>> Begin
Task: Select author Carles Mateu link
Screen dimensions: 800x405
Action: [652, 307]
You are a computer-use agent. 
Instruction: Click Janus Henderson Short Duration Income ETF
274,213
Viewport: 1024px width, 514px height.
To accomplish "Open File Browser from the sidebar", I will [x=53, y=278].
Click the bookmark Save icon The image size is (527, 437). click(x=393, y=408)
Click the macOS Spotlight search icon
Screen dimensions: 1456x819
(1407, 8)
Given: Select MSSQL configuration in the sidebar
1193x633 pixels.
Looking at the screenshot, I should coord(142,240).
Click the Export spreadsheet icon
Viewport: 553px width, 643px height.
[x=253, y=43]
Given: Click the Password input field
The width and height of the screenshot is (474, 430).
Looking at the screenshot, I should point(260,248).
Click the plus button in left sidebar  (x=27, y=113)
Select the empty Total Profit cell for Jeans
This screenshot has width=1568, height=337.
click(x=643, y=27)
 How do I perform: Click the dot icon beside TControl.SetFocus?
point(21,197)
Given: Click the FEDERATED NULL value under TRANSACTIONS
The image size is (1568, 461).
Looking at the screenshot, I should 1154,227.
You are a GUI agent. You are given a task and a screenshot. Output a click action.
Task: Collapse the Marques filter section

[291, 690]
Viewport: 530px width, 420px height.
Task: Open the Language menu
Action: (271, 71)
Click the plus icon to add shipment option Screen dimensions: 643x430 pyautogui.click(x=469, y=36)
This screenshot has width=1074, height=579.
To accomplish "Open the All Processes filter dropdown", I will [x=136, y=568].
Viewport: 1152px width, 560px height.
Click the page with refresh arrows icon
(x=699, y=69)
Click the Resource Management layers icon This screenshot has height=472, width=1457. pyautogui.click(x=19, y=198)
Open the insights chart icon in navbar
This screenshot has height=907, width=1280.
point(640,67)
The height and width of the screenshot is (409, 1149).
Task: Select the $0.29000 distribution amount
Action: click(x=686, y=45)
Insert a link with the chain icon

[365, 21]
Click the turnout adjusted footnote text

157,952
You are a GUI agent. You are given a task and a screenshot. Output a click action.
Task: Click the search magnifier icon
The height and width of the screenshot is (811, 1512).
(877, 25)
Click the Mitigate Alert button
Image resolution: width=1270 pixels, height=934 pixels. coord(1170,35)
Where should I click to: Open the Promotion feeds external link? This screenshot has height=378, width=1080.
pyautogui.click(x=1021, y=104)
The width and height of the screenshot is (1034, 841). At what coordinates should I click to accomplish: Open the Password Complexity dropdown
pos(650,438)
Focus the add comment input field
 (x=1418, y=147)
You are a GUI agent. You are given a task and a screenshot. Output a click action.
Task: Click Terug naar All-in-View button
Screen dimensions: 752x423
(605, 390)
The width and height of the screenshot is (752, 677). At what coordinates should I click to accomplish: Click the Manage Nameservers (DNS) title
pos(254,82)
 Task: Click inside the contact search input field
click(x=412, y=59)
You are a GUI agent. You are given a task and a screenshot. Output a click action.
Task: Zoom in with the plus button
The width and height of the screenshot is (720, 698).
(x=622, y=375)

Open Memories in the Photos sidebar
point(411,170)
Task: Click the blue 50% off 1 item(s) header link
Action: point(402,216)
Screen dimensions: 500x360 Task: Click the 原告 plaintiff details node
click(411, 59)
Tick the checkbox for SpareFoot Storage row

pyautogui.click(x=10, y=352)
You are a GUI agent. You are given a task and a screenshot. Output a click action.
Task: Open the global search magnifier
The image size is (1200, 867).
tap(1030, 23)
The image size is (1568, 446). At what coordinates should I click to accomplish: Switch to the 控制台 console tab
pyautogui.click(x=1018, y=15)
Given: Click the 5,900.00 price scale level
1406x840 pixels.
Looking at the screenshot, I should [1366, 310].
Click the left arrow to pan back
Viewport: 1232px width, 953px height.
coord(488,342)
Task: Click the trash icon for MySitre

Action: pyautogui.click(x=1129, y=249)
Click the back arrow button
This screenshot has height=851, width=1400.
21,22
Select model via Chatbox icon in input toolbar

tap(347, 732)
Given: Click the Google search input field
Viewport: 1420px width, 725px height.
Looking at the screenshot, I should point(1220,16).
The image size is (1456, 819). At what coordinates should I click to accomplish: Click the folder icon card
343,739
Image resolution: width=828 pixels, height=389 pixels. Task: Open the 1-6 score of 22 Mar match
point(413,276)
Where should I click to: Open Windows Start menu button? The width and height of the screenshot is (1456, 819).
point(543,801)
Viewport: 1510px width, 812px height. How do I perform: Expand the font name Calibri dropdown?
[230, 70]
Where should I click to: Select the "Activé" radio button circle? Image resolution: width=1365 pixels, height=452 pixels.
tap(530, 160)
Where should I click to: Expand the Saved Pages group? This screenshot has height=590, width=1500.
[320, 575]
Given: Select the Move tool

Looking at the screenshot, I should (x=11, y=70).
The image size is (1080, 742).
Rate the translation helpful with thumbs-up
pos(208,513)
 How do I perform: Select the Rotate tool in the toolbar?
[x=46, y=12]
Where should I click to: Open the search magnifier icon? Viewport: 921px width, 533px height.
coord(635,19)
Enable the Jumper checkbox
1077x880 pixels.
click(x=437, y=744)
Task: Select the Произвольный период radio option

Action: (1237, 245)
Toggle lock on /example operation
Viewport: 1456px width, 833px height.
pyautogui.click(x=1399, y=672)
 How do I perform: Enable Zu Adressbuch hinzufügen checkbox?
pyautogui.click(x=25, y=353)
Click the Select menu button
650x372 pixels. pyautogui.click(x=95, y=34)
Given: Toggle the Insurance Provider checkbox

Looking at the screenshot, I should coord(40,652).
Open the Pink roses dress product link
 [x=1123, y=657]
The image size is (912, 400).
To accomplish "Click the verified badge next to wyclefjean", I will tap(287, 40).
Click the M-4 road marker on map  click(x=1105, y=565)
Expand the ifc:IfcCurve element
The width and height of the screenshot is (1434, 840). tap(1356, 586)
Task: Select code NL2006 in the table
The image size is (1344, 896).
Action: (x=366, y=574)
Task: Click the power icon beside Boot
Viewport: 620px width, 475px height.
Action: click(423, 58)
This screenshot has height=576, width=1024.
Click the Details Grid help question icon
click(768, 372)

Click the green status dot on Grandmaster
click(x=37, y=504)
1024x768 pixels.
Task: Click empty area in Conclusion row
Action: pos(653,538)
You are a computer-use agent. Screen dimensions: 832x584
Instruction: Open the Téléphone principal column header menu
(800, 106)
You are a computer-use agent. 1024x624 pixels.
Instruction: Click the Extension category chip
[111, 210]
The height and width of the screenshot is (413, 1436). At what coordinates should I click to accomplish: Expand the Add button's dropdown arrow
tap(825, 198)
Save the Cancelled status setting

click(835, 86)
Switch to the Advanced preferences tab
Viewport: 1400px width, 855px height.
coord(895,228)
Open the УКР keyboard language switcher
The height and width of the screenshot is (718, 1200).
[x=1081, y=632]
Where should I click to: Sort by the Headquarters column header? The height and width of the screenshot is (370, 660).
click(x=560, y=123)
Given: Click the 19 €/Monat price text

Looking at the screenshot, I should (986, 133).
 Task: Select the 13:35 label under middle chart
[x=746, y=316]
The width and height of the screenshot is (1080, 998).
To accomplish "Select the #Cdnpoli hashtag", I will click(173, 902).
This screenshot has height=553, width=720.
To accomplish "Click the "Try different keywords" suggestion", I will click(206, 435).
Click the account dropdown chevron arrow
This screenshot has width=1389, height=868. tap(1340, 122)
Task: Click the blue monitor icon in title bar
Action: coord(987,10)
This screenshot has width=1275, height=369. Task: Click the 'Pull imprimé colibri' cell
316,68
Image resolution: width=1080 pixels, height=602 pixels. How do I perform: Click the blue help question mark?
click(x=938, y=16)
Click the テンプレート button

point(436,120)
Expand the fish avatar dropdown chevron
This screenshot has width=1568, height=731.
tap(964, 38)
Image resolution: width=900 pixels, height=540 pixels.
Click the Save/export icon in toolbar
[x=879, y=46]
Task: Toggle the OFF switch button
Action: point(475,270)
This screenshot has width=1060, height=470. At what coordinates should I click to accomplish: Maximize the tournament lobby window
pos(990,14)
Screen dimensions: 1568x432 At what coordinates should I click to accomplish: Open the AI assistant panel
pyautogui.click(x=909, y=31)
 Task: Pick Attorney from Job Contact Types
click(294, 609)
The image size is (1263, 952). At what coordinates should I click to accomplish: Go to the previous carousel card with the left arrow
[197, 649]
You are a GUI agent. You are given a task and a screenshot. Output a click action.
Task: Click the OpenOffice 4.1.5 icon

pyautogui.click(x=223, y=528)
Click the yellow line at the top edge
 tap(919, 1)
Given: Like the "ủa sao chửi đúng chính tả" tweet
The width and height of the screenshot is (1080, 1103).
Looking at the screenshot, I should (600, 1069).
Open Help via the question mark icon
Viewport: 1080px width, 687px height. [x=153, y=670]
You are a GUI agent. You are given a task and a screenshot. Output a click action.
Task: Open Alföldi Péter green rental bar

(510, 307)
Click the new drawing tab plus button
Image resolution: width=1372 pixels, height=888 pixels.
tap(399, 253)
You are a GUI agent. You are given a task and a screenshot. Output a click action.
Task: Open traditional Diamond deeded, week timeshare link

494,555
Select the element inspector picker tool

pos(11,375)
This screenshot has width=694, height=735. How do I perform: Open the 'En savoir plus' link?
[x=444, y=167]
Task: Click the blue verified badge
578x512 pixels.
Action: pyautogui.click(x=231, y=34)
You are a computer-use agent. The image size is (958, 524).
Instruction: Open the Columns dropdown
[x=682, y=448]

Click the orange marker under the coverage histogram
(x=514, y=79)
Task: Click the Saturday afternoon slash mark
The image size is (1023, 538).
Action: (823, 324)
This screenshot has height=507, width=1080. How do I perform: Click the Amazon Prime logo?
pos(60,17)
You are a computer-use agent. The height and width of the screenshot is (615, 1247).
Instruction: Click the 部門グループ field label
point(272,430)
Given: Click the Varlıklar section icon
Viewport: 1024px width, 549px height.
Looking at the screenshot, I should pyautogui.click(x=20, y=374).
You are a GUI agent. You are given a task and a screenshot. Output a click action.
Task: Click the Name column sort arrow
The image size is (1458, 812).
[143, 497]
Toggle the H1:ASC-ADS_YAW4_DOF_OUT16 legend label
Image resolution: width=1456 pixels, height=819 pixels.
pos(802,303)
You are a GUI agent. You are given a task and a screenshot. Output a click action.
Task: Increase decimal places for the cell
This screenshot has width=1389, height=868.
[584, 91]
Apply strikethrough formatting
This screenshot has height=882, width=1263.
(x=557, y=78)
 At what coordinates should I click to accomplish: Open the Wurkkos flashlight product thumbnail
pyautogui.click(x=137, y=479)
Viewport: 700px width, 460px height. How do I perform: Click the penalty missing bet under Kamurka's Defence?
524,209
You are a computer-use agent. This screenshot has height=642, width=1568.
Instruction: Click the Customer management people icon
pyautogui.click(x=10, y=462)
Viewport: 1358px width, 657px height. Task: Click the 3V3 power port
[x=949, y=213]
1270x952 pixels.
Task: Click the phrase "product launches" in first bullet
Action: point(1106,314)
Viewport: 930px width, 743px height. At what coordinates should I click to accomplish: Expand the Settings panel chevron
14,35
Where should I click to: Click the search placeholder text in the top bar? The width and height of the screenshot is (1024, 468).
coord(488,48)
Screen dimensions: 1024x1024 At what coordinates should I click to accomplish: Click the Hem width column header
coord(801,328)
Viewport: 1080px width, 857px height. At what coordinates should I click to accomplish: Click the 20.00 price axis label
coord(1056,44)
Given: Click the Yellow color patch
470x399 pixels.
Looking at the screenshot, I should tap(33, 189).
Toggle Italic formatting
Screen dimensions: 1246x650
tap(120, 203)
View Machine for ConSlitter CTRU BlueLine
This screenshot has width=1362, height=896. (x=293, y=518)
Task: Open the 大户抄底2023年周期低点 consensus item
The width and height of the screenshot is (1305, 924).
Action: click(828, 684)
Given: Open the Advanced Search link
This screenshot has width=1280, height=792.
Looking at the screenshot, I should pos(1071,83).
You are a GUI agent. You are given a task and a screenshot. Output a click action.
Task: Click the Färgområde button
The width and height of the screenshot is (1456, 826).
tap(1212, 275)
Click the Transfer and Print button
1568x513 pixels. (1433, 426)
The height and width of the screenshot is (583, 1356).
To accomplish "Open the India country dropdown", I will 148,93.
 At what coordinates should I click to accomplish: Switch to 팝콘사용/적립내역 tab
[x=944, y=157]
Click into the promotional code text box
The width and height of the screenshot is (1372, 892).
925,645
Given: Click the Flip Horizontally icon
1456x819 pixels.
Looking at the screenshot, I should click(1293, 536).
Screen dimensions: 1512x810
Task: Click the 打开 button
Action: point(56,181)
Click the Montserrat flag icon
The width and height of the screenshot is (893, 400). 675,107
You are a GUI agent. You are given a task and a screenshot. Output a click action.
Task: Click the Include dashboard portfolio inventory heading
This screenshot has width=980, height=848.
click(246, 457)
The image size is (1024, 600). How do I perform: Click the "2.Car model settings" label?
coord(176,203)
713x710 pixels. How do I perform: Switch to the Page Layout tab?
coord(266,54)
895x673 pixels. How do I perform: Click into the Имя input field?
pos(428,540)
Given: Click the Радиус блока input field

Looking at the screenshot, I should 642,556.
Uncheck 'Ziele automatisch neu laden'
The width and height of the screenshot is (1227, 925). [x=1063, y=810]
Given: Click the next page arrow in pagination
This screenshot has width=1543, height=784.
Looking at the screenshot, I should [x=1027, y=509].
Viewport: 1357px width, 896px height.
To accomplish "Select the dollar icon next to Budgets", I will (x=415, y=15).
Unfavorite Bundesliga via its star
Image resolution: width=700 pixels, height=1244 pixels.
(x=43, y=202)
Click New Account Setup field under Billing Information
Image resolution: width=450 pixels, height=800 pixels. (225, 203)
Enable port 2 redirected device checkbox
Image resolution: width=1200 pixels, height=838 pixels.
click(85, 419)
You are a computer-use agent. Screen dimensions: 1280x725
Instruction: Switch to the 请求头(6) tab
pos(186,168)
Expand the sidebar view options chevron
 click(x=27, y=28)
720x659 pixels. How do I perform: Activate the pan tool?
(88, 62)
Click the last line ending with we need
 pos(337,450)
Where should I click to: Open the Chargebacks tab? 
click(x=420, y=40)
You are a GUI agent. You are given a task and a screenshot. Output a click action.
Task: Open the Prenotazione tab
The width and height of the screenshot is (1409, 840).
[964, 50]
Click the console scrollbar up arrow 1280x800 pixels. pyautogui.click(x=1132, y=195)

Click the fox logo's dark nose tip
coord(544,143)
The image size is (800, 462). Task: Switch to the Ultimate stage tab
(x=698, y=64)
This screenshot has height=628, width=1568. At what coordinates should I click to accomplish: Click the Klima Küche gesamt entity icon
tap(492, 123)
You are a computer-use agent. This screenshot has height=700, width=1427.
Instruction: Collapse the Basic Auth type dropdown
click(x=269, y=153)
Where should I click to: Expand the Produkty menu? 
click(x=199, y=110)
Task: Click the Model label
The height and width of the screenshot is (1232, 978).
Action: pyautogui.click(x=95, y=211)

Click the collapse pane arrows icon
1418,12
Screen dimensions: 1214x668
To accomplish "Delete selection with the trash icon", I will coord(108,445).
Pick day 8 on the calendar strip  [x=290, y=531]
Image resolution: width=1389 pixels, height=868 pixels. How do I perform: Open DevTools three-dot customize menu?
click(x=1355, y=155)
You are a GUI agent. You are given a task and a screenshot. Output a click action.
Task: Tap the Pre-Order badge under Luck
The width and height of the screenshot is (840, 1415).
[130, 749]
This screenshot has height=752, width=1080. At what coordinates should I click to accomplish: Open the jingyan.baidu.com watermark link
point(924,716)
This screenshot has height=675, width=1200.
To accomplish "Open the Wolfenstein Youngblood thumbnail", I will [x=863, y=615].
>> End
→ What to work on
Reproduce the listing verbatim, everything from the line containing "Open the Pink roses dress product link" down to the line containing "The width and height of the screenshot is (1434, 840).", with both of those lines included.

→ Task result
Open the Pink roses dress product link
 [x=1123, y=657]
The image size is (912, 400).
To accomplish "Click the verified badge next to wyclefjean", I will tap(287, 40).
Click the M-4 road marker on map  click(x=1105, y=565)
Expand the ifc:IfcCurve element
The width and height of the screenshot is (1434, 840). tap(1356, 586)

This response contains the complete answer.